When two or more people are accused of participating in the same criminal act, it is possible to try the defendants together in a single trial. This is often done for the sake of “judicial economy”, that is, but the trial judge must weigh these efficiency issues with the potential harm to any of the individual defendants. A judge in a criminal case may consider it appropriate to combine the causes of several defendants when their charges involve the same set of circumstances. This can help the judge simplify their schedule and resolve a case more efficiently. They won't have to go through the jury selection process multiple times, and witnesses will need to testify only once.
Combining judgments (also known as accumulation) is only acceptable if it doesn't violate the defendant's right to a fair trial. Sometimes, one or more co-defendants argue that it is necessary to separate a joint trial. This is especially likely if each co-defendant argues that the other co-defendant was solely responsible for the crime, or if each co-defendant attacks the credibility of the other co-defendant's version of events. In many states, it's legal for two co-defendants with a crime to hire the same lawyer.
However, this is not the ideal situation because it is conducive to conflicts of interest. Co-defendants in a criminal case are likely to have information about the other defendant that could be harmful to their case and often “betray” their co-defendant. It can be difficult for an attorney to represent the two co-defendants competently and diligently as needed. The United States Bar Association advises against representing co-defendants, but there is no general law prohibiting this.
The Supreme Court could change this situation. Florida is pending before the Supreme Court and asks the Court if there is a “real conflict of interest that negatively affects attorney representation” when the lawyer exercises “joint or dual representation”, that is,Having a co-defendant can mean several things as your case progresses. Co-defendants are generally not allowed to have the same lawyer. It is possible that the State wants one of you to testify against the other.

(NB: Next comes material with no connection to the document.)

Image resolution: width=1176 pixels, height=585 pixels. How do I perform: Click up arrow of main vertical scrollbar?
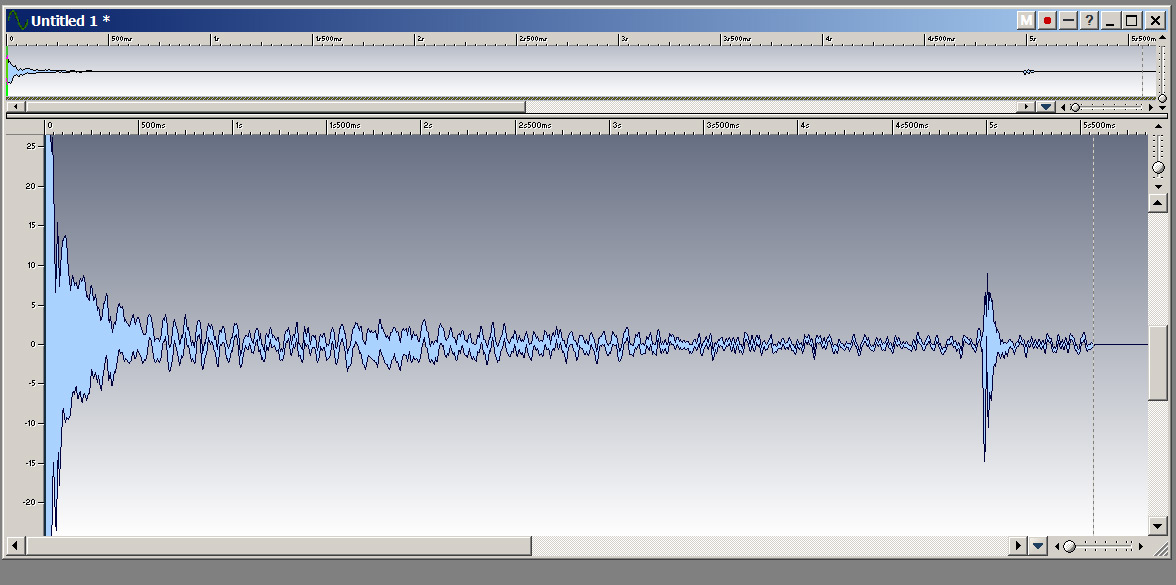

Or you can try to use statements that one of you made to the police against both of you. It is also possible that these are separate trials or that your case will be tried together. But what if they try to present the evidence at the preliminary hearing, for example, in a serious crime case? There are cases called Aranda-Bruton Rule. These cases are based on the premise that, yes, at a preliminary hearing, a co-defendant's statement can be used against another co-defendant and, therefore, as an admission, even if the defense attorney has no opportunity to cross-examine that co-defendant. In simpler terms, this rule allows a co-defendant's statement to be used as evidence against another co-defendant, even if the defense attorney cannot question the first co-defendant.
So the question is: wait a moment, are we going to allow that statement against the co-defendant? Usually, the co-defendant's lawyer doesn't have an opportunity to cross-examine that particular defendant unless he actually steps up to the witness stand. The record states that, after the defendant was charged in this case, the defendant's lawyer also agreed to represent two co-defendants, Hooper and Angell. For example, the prosecution may try to present evidence that would not be admissible in the case of a defendant being tried separately, but that could be admissible against a co-defendant in a joint trial. When you have a co-defendant in your case, it's important to have an attorney who understands the implications and protects you.
The fact that a co-defendant's statement can be used against another defendant at a preliminary hearing without the opportunity for cross-examination seems unfair.